TASK: Transcribe all of the records word for word, but omit the pictures.

=== SOURCE RECORDS ===

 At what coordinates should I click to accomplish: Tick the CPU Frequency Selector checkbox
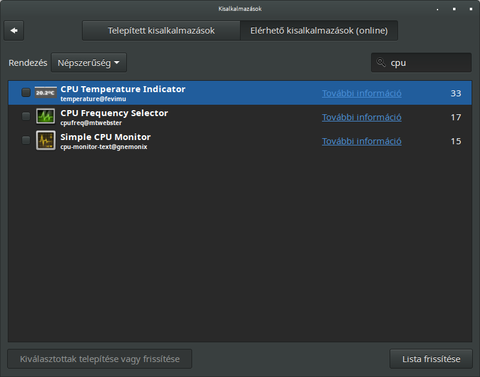[x=26, y=116]
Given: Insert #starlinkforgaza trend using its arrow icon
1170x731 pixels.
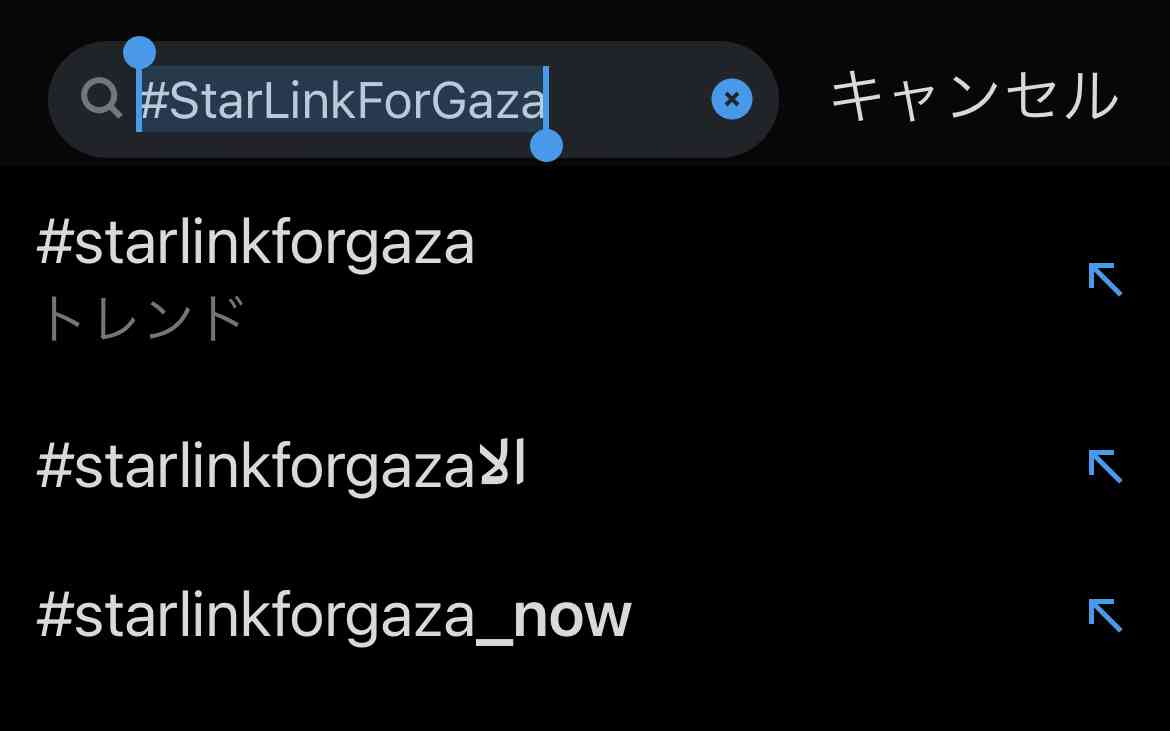Looking at the screenshot, I should click(x=1105, y=279).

===

ANSWER SECTION:
 At what coordinates should I click to accomplish: Tick the CPU Frequency Selector checkbox
[x=26, y=116]
Given: Insert #starlinkforgaza trend using its arrow icon
1170x731 pixels.
Looking at the screenshot, I should click(x=1105, y=279).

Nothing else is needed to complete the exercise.